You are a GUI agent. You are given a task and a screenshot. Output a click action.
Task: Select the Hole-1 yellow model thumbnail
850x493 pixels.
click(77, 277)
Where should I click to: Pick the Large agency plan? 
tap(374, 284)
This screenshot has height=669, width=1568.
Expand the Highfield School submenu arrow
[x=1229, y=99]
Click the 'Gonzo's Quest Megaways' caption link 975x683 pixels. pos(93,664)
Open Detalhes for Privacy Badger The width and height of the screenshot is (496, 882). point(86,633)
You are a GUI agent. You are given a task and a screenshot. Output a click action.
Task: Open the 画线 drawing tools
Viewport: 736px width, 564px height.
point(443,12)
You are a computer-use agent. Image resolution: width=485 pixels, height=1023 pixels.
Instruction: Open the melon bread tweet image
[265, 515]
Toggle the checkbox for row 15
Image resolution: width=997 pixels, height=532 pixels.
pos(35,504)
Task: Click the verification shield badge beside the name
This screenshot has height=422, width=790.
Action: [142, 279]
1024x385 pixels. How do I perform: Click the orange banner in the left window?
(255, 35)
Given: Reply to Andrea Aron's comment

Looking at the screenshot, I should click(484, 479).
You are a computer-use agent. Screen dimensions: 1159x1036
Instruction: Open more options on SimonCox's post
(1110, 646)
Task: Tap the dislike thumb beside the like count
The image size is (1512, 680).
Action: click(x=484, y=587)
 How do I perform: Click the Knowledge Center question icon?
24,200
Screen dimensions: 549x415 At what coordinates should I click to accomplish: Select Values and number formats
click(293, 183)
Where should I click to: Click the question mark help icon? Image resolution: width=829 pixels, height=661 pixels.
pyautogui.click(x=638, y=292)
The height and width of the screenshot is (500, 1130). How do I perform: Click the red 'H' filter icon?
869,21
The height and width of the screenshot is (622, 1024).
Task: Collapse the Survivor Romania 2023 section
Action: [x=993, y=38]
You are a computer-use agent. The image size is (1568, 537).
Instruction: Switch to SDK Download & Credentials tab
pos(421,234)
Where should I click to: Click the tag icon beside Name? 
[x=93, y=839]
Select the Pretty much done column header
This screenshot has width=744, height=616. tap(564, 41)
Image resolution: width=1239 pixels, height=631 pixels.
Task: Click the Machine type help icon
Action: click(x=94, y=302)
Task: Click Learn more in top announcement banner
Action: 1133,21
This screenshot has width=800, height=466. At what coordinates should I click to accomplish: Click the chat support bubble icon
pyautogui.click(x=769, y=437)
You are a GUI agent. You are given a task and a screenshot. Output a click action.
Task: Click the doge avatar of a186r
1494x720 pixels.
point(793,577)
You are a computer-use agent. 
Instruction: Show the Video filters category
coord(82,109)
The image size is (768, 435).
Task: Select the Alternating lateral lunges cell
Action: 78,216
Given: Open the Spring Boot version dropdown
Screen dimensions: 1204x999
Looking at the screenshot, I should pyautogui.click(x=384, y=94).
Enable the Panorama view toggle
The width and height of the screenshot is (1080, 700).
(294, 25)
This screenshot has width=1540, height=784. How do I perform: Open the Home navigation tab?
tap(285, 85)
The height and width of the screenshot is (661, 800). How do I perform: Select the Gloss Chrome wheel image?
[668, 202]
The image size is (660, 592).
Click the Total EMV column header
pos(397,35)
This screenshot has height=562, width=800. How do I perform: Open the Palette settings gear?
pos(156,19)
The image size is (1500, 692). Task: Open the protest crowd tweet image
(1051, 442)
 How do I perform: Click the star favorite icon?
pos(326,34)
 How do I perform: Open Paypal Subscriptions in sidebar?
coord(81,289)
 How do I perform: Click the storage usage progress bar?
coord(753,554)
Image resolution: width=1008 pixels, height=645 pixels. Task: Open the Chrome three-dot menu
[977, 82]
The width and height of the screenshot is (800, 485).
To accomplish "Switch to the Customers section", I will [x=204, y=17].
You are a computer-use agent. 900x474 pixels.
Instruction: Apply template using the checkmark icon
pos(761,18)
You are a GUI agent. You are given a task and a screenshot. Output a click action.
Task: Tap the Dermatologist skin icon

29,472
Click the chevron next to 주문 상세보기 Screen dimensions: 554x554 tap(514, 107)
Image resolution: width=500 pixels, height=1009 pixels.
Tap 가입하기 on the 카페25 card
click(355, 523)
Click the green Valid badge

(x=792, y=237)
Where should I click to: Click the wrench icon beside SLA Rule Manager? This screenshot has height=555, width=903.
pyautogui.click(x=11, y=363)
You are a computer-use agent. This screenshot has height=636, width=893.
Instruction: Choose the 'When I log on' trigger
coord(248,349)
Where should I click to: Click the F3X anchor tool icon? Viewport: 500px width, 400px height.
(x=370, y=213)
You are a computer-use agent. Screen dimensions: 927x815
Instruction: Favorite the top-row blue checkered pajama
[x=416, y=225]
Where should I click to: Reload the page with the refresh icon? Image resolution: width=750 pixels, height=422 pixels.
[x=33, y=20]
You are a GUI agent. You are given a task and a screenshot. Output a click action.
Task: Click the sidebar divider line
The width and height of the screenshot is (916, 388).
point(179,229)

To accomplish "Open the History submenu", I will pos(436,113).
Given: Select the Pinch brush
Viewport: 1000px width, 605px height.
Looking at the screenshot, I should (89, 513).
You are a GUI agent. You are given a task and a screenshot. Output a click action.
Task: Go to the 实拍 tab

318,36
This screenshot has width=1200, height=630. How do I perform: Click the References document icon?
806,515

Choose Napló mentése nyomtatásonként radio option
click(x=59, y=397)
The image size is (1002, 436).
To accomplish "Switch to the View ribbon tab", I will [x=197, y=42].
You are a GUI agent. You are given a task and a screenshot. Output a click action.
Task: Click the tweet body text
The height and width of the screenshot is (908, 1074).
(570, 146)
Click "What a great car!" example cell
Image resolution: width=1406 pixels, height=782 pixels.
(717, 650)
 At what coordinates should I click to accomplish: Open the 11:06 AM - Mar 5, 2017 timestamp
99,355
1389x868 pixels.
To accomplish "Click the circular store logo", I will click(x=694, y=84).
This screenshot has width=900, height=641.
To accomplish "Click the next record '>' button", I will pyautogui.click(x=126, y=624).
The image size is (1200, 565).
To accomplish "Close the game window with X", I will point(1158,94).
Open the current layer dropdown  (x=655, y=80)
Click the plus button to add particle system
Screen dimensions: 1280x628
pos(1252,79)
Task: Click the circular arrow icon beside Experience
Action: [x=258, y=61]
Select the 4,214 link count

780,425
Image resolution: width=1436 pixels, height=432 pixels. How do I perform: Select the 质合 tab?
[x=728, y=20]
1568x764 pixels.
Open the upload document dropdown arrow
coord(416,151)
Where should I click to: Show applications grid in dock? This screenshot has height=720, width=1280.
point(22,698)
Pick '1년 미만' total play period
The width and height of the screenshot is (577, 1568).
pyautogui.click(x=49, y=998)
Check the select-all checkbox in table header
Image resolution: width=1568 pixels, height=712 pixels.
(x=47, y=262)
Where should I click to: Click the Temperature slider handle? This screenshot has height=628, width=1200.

• **Problem statement**
Each record above must be given again exactly as written.

• **Finished exercise**
You are a GUI agent. You are given a task and a screenshot. Output a click action.
Task: Select the Hole-1 yellow model thumbnail
850x493 pixels.
click(77, 277)
Where should I click to: Pick the Large agency plan? 
tap(374, 284)
This screenshot has height=669, width=1568.
Expand the Highfield School submenu arrow
[x=1229, y=99]
Click the 'Gonzo's Quest Megaways' caption link 975x683 pixels. pos(93,664)
Open Detalhes for Privacy Badger The width and height of the screenshot is (496, 882). point(86,633)
You are a GUI agent. You are given a task and a screenshot. Output a click action.
Task: Open the 画线 drawing tools
Viewport: 736px width, 564px height.
point(443,12)
You are a computer-use agent. Image resolution: width=485 pixels, height=1023 pixels.
Instruction: Open the melon bread tweet image
[265, 515]
Toggle the checkbox for row 15
Image resolution: width=997 pixels, height=532 pixels.
pos(35,504)
Task: Click the verification shield badge beside the name
This screenshot has height=422, width=790.
Action: [142, 279]
1024x385 pixels. How do I perform: Click the orange banner in the left window?
(255, 35)
Given: Reply to Andrea Aron's comment

Looking at the screenshot, I should click(484, 479).
You are a computer-use agent. Screen dimensions: 1159x1036
Instruction: Open more options on SimonCox's post
(1110, 646)
Task: Tap the dislike thumb beside the like count
The image size is (1512, 680).
Action: click(x=484, y=587)
 How do I perform: Click the Knowledge Center question icon?
24,200
Screen dimensions: 549x415 At what coordinates should I click to accomplish: Select Values and number formats
click(293, 183)
Where should I click to: Click the question mark help icon? Image resolution: width=829 pixels, height=661 pixels.
pyautogui.click(x=638, y=292)
The height and width of the screenshot is (500, 1130). How do I perform: Click the red 'H' filter icon?
869,21
The height and width of the screenshot is (622, 1024).
Task: Collapse the Survivor Romania 2023 section
Action: [x=993, y=38]
You are a computer-use agent. The image size is (1568, 537).
Instruction: Switch to SDK Download & Credentials tab
pos(421,234)
Where should I click to: Click the tag icon beside Name? 
[x=93, y=839]
Select the Pretty much done column header
This screenshot has width=744, height=616. tap(564, 41)
Image resolution: width=1239 pixels, height=631 pixels.
Task: Click the Machine type help icon
Action: click(x=94, y=302)
Task: Click Learn more in top announcement banner
Action: 1133,21
This screenshot has width=800, height=466. At what coordinates should I click to accomplish: Click the chat support bubble icon
pyautogui.click(x=769, y=437)
You are a GUI agent. You are given a task and a screenshot. Output a click action.
Task: Click the doge avatar of a186r
1494x720 pixels.
point(793,577)
You are a computer-use agent. 
Instruction: Show the Video filters category
coord(82,109)
The image size is (768, 435).
Task: Select the Alternating lateral lunges cell
Action: 78,216
Given: Open the Spring Boot version dropdown
Screen dimensions: 1204x999
Looking at the screenshot, I should pyautogui.click(x=384, y=94).
Enable the Panorama view toggle
The width and height of the screenshot is (1080, 700).
(294, 25)
This screenshot has width=1540, height=784. How do I perform: Open the Home navigation tab?
tap(285, 85)
The height and width of the screenshot is (661, 800). How do I perform: Select the Gloss Chrome wheel image?
[668, 202]
The image size is (660, 592).
Click the Total EMV column header
pos(397,35)
This screenshot has height=562, width=800. How do I perform: Open the Palette settings gear?
pos(156,19)
The image size is (1500, 692). Task: Open the protest crowd tweet image
(1051, 442)
 How do I perform: Click the star favorite icon?
pos(326,34)
 How do I perform: Open Paypal Subscriptions in sidebar?
coord(81,289)
 How do I perform: Click the storage usage progress bar?
coord(753,554)
Image resolution: width=1008 pixels, height=645 pixels. Task: Open the Chrome three-dot menu
[977, 82]
The width and height of the screenshot is (800, 485).
To accomplish "Switch to the Customers section", I will [x=204, y=17].
You are a computer-use agent. 900x474 pixels.
Instruction: Apply template using the checkmark icon
pos(761,18)
You are a GUI agent. You are given a task and a screenshot. Output a click action.
Task: Tap the Dermatologist skin icon

29,472
Click the chevron next to 주문 상세보기 Screen dimensions: 554x554 tap(514, 107)
Image resolution: width=500 pixels, height=1009 pixels.
Tap 가입하기 on the 카페25 card
click(355, 523)
Click the green Valid badge

(x=792, y=237)
Where should I click to: Click the wrench icon beside SLA Rule Manager? This screenshot has height=555, width=903.
pyautogui.click(x=11, y=363)
You are a computer-use agent. This screenshot has height=636, width=893.
Instruction: Choose the 'When I log on' trigger
coord(248,349)
Where should I click to: Click the F3X anchor tool icon? Viewport: 500px width, 400px height.
(x=370, y=213)
You are a computer-use agent. Screen dimensions: 927x815
Instruction: Favorite the top-row blue checkered pajama
[x=416, y=225]
Where should I click to: Reload the page with the refresh icon? Image resolution: width=750 pixels, height=422 pixels.
[x=33, y=20]
You are a GUI agent. You are given a task and a screenshot. Output a click action.
Task: Click the sidebar divider line
The width and height of the screenshot is (916, 388).
point(179,229)

To accomplish "Open the History submenu", I will pos(436,113).
Given: Select the Pinch brush
Viewport: 1000px width, 605px height.
Looking at the screenshot, I should (89, 513).
You are a GUI agent. You are given a task and a screenshot. Output a click action.
Task: Go to the 实拍 tab

318,36
This screenshot has width=1200, height=630. How do I perform: Click the References document icon?
806,515

Choose Napló mentése nyomtatásonként radio option
click(x=59, y=397)
The image size is (1002, 436).
To accomplish "Switch to the View ribbon tab", I will [x=197, y=42].
You are a GUI agent. You are given a task and a screenshot. Output a click action.
Task: Click the tweet body text
The height and width of the screenshot is (908, 1074).
(570, 146)
Click "What a great car!" example cell
Image resolution: width=1406 pixels, height=782 pixels.
(717, 650)
 At what coordinates should I click to accomplish: Open the 11:06 AM - Mar 5, 2017 timestamp
99,355
1389x868 pixels.
To accomplish "Click the circular store logo", I will click(x=694, y=84).
This screenshot has width=900, height=641.
To accomplish "Click the next record '>' button", I will pyautogui.click(x=126, y=624).
The image size is (1200, 565).
To accomplish "Close the game window with X", I will point(1158,94).
Open the current layer dropdown  (x=655, y=80)
Click the plus button to add particle system
Screen dimensions: 1280x628
pos(1252,79)
Task: Click the circular arrow icon beside Experience
Action: [x=258, y=61]
Select the 4,214 link count

780,425
Image resolution: width=1436 pixels, height=432 pixels. How do I perform: Select the 质合 tab?
[x=728, y=20]
1568x764 pixels.
Open the upload document dropdown arrow
coord(416,151)
Where should I click to: Show applications grid in dock? This screenshot has height=720, width=1280.
point(22,698)
Pick '1년 미만' total play period
The width and height of the screenshot is (577, 1568).
pyautogui.click(x=49, y=998)
Check the select-all checkbox in table header
Image resolution: width=1568 pixels, height=712 pixels.
(x=47, y=262)
Where should I click to: Click the Temperature slider handle? This screenshot has height=628, width=1200.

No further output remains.